---------- Records to process ----------
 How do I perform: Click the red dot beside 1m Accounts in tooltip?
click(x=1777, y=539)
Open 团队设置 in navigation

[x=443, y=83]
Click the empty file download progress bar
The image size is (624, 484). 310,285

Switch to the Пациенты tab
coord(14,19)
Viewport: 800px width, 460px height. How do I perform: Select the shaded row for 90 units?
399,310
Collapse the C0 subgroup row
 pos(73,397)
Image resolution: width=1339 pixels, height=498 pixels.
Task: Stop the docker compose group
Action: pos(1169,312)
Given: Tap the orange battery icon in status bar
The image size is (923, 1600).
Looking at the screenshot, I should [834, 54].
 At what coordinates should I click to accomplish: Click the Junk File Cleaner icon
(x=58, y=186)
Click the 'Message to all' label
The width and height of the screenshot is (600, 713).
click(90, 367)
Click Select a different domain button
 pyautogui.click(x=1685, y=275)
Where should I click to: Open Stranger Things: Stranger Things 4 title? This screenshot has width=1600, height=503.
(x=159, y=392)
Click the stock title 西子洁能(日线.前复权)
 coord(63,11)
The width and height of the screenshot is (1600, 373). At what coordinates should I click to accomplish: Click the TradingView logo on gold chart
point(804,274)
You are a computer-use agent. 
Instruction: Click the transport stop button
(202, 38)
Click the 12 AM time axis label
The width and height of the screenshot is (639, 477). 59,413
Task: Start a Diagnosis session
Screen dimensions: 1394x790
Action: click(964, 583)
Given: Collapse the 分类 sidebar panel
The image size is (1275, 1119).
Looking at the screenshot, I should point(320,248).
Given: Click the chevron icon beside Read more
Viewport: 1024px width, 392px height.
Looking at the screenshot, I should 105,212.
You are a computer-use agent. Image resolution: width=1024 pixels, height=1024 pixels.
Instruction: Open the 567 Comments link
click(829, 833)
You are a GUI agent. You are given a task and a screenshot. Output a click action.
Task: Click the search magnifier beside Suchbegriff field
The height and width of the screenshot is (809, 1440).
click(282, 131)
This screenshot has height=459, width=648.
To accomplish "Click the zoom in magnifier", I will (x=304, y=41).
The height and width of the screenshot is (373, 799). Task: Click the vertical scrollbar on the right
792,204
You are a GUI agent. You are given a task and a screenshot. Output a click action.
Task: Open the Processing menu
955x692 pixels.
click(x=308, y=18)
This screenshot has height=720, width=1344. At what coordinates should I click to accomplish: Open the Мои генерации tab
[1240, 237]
----------
Exercise aim> Please write out the data again exactly as it stands.

Answer section>
 How do I perform: Click the red dot beside 1m Accounts in tooltip?
click(x=1777, y=539)
Open 团队设置 in navigation

[x=443, y=83]
Click the empty file download progress bar
The image size is (624, 484). 310,285

Switch to the Пациенты tab
coord(14,19)
Viewport: 800px width, 460px height. How do I perform: Select the shaded row for 90 units?
399,310
Collapse the C0 subgroup row
 pos(73,397)
Image resolution: width=1339 pixels, height=498 pixels.
Task: Stop the docker compose group
Action: pos(1169,312)
Given: Tap the orange battery icon in status bar
The image size is (923, 1600).
Looking at the screenshot, I should [834, 54].
 At what coordinates should I click to accomplish: Click the Junk File Cleaner icon
(x=58, y=186)
Click the 'Message to all' label
The width and height of the screenshot is (600, 713).
click(90, 367)
Click Select a different domain button
 pyautogui.click(x=1685, y=275)
Where should I click to: Open Stranger Things: Stranger Things 4 title? This screenshot has width=1600, height=503.
(x=159, y=392)
Click the stock title 西子洁能(日线.前复权)
 coord(63,11)
The width and height of the screenshot is (1600, 373). At what coordinates should I click to accomplish: Click the TradingView logo on gold chart
point(804,274)
You are a computer-use agent. 
Instruction: Click the transport stop button
(202, 38)
Click the 12 AM time axis label
The width and height of the screenshot is (639, 477). 59,413
Task: Start a Diagnosis session
Screen dimensions: 1394x790
Action: click(964, 583)
Given: Collapse the 分类 sidebar panel
The image size is (1275, 1119).
Looking at the screenshot, I should point(320,248).
Given: Click the chevron icon beside Read more
Viewport: 1024px width, 392px height.
Looking at the screenshot, I should 105,212.
You are a computer-use agent. Image resolution: width=1024 pixels, height=1024 pixels.
Instruction: Open the 567 Comments link
click(829, 833)
You are a GUI agent. You are given a task and a screenshot. Output a click action.
Task: Click the search magnifier beside Suchbegriff field
The height and width of the screenshot is (809, 1440).
click(282, 131)
This screenshot has height=459, width=648.
To accomplish "Click the zoom in magnifier", I will (x=304, y=41).
The height and width of the screenshot is (373, 799). Task: Click the vertical scrollbar on the right
792,204
You are a GUI agent. You are given a task and a screenshot. Output a click action.
Task: Open the Processing menu
955x692 pixels.
click(x=308, y=18)
This screenshot has height=720, width=1344. At what coordinates should I click to accomplish: Open the Мои генерации tab
[1240, 237]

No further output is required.